Reputation: 167
I have a longitudinal spreadsheet that contains different growth variables for many individuals. At the moment my R code looks like this:
D5<-ifelse(growth$agyr == 5, growth$R.2ND.DIG.AVERAGE,NA)
Since it is longitudinal, I have the same measurement for each individual at multiples ages, thus the variable agyr. In this example it is taking all kids who have a finger measurement at age 5.
What I would like to do is do that for all ages so that I don't have to define an object every time, so I can essentially run some summary stats on finger length for any given agyr. Surely this is possible, but I am still a beginner at R.
Upvotes: 1
Views: 252
Reputation: 108553
tapply()
is your friend here. For the mean for example:
with(growth,
tapply(R.2ND.DIG.AVERAGE,agyr,mean)
)
See also ?tapply
and some good introduction book on R. And also ?with
, a function that can really make your code a lot more readible.
If you have multiple levels you want to average over, you can give tapply()
a list of factors. Say gender
is a variable as well (a factor!), you can do eg:
with(growth,
tapply(R.2ND.DIG.AVERAGE,list(agyr,gender),mean)
)
tapply()
returns an array-like structure (a vector, matrix or multidimensional array, depending on the number of categorizing factors). If you want your results in a data frame and/or summarize multiple variables at once, look at ?aggregate
, eg:
thevars <- c("R.2ND.DIG.AVERAGE","VAR2","MOREVAR")
aggregate(growth[thevars],by=list(agyr,gender), FUN="mean")
or using the formula interface:
aggregate(cbind(R.2ND.DIG.AVERAGE,VAR2,MOREVAR) ~ agyr + gender,
data=growth, FUN = "mean")
Make sure you check the help files as well. Both tapply()
and aggregate()
are quite powerful and have plenty other possibilities.
Upvotes: 1

*Record excerpts*:

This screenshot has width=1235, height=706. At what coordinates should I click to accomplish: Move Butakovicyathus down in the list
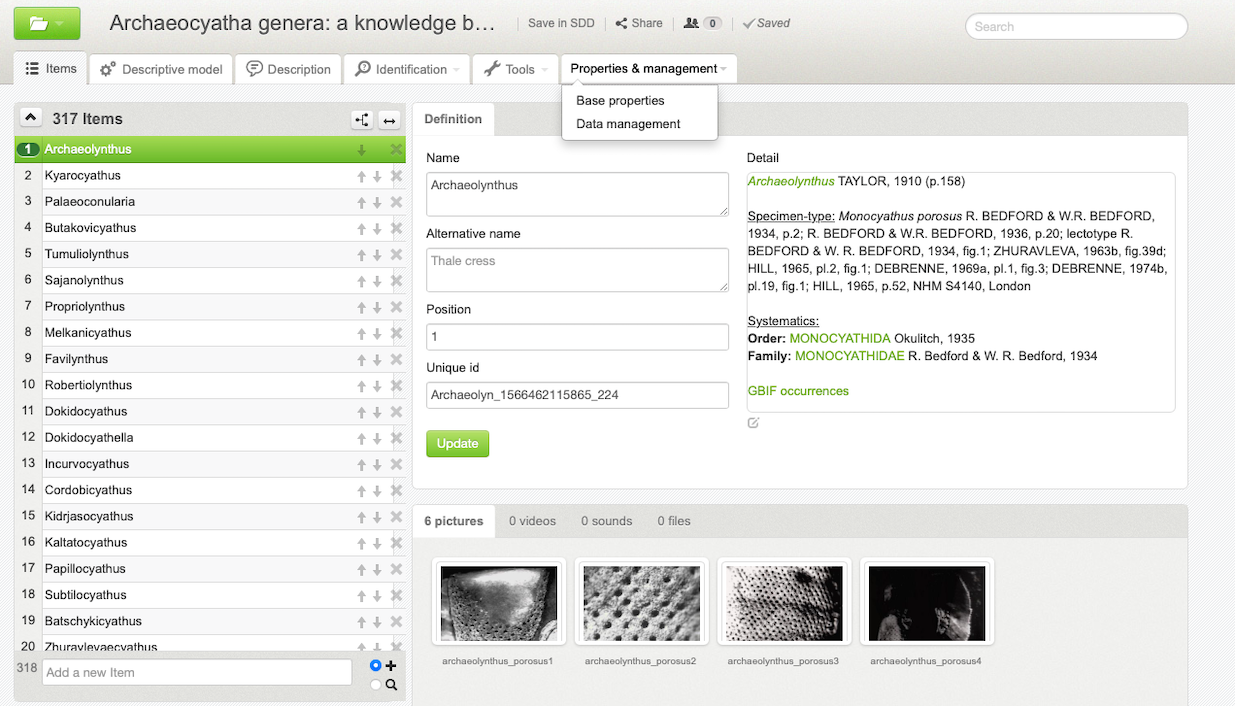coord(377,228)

--

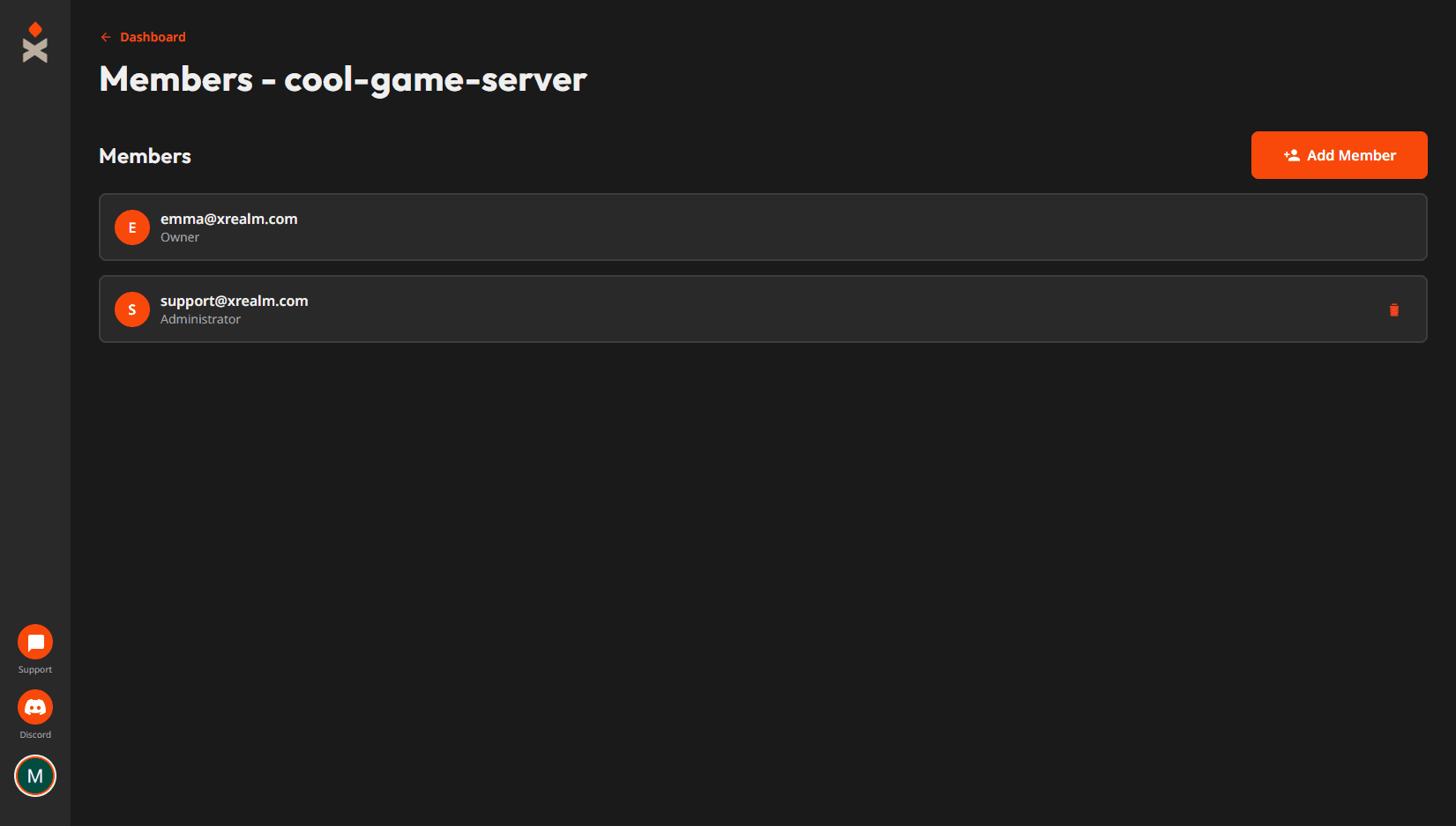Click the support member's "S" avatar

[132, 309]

*Written problem 1*:
In the R forum thread, which function does the reply recommend if you want the results in a data frame or want to summarize several variables at once?
*Written problem 2*:
Reproduce the passage of the R forum thread starting at the words "Reputation: 167" and stopping after "measurement at age 5.".

*Written answer 1*:
aggregate()

*Written answer 2*:
Reputation: 167
I have a longitudinal spreadsheet that contains different growth variables for many individuals. At the moment my R code looks like this:
D5<-ifelse(growth$agyr == 5, growth$R.2ND.DIG.AVERAGE,NA)
Since it is longitudinal, I have the same measurement for each individual at multiples ages, thus the variable agyr. In this example it is taking all kids who have a finger measurement at age 5.